The reader also said calling Steele mentally challenged because he wants to amend the state Constitution to protect our rights to "hunt, fish, harvest game and engage in the agricultural or commercial production of meat, fish, poultry and dairy products" was a little unfair. I agree. It was an insult to those who actually are mentally challenged.

Just because he wants to protect all Hoosiers from a threat that exists only in his mind doesn't mean Steele's intentions aren't good. Insanely paranoid, maybe, but good. With the column coming right at the peak of International Random Acts of Kindness Week, it certainly violated the spirit of the day.

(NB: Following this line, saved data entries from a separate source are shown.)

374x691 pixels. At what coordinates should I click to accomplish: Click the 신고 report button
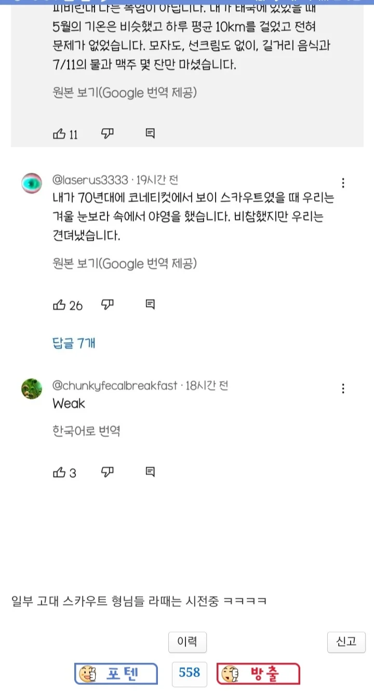346,642
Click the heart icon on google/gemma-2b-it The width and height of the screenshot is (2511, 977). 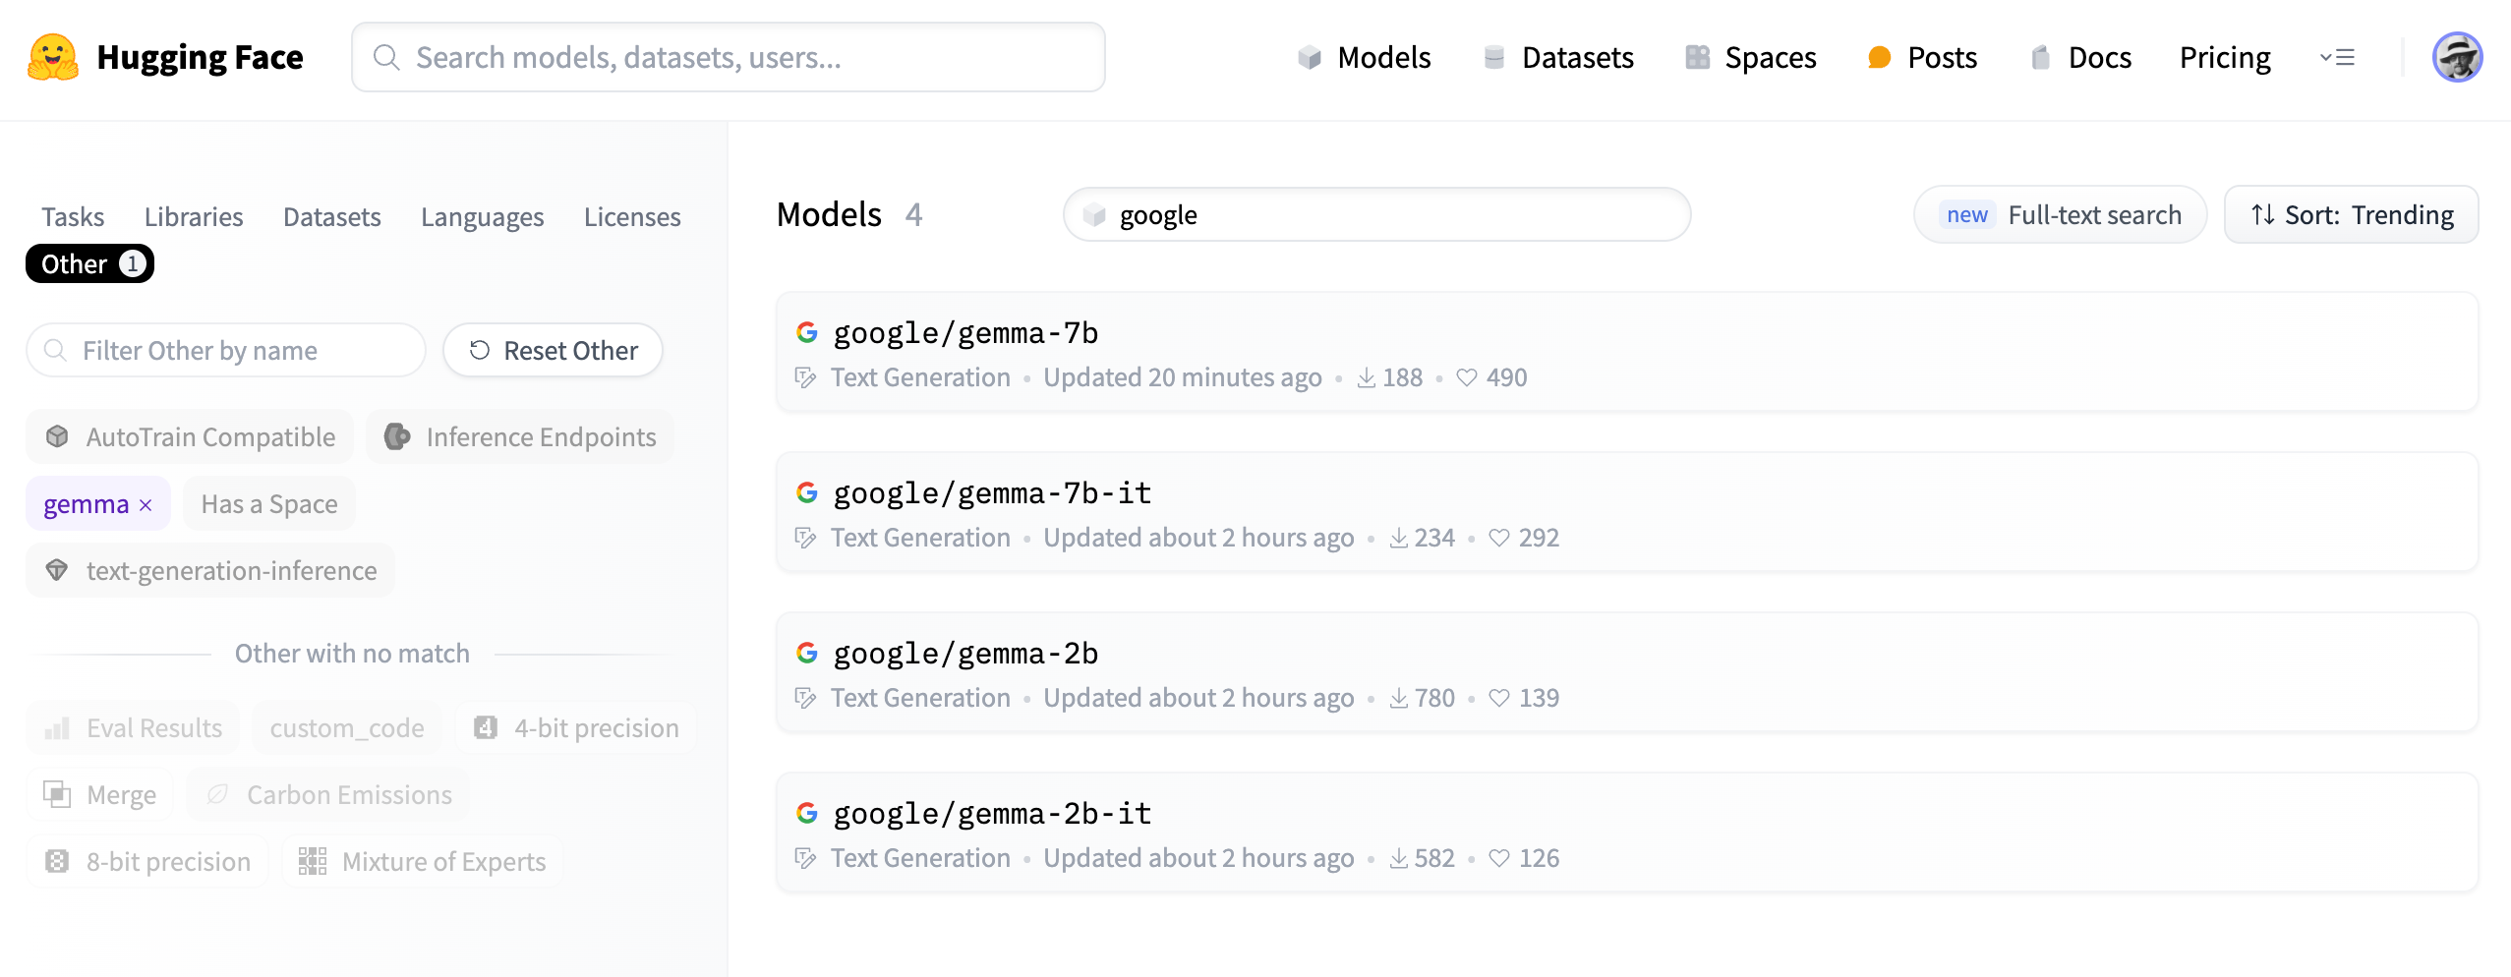point(1498,858)

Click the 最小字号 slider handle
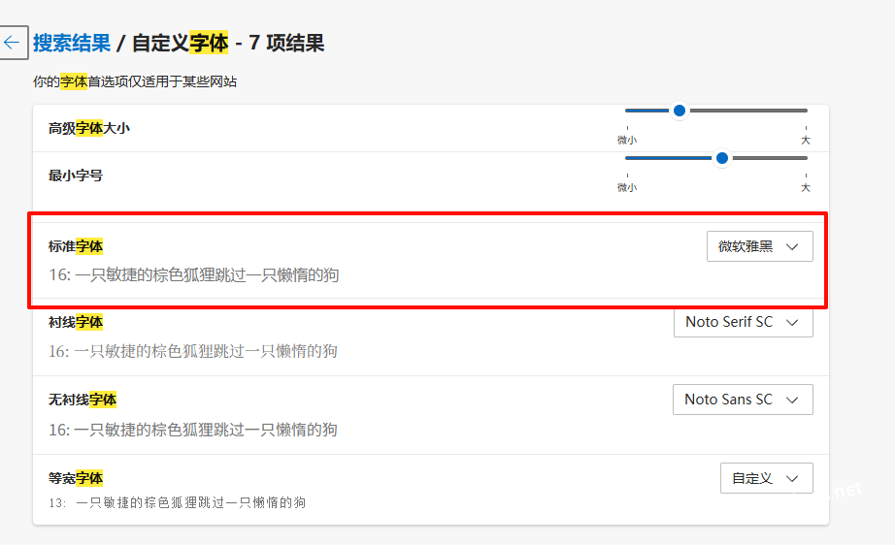[x=721, y=158]
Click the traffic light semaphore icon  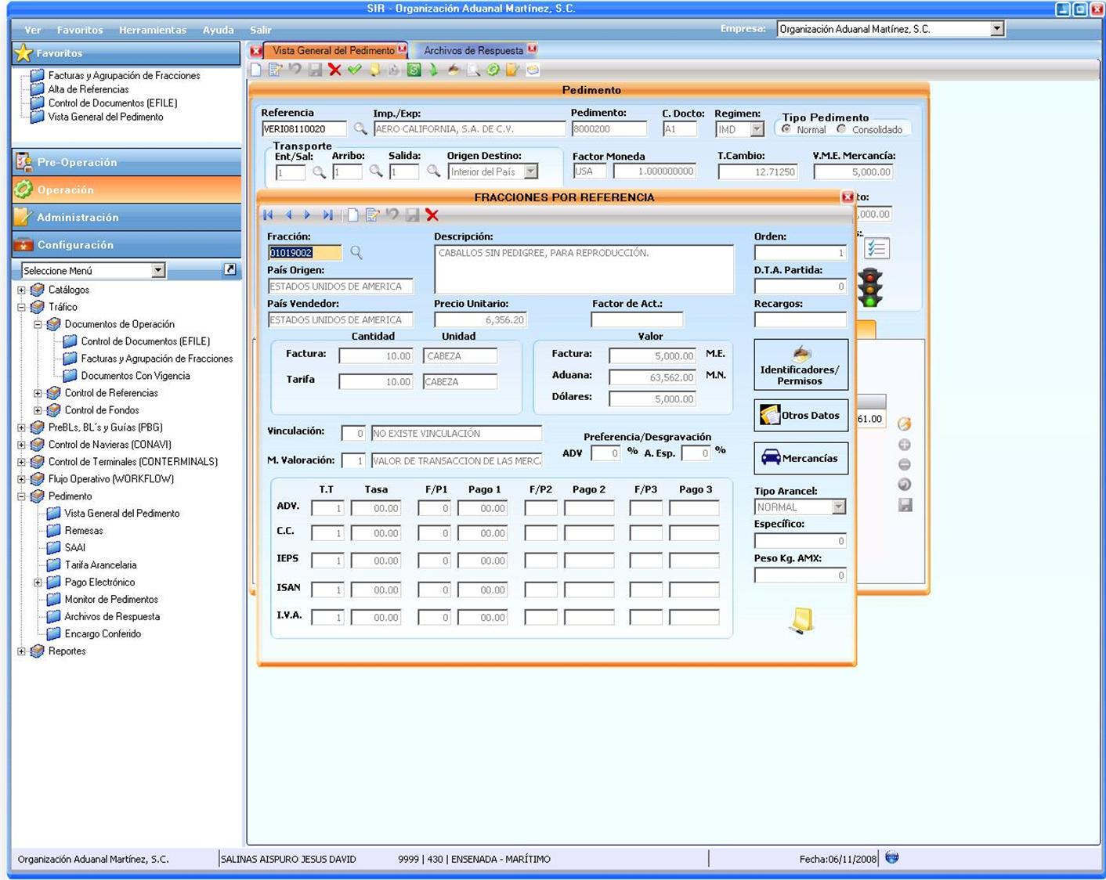click(x=870, y=287)
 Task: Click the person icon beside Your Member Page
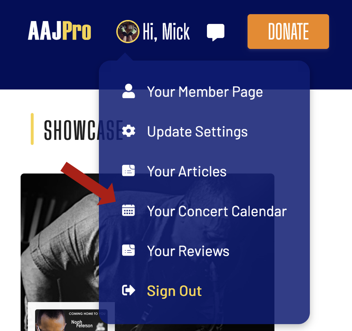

So, I'd like to make it up to Sen. Steele with a belated random act of kindness. When asked, Steele said he didn't know of any other imaginary threats the Legislature might have to protect Hoosiers from in the future. Well, what about an amendment to:

  • Prevent anyone from having to adopt the "gay agenda" of becoming gay, entering into a gay relationship or marriage or wearing rainbow colored clothing while while listening to Judy Garland records.
  • Guarantee our right to buy soft drinks in any size we like, whether it's 32 oz., 64 oz. or the metric ton, and to guarantee our right to use abbreviations like "oz" for ounces, "lbs" for pounds and "dwt" for pennyweight without knowing why or what the heck a pennyweight is.
  • Prohibit elephants from using public restrooms, public transit or public restrooms on public transit. Also, apes should not be given the right to vote.
  • Protect a man's right to wear clothes with color and pattern combinations capable of causing seizures or night terrors in small children and possibly death in overly nervous, usually smaller, breeds of dogs.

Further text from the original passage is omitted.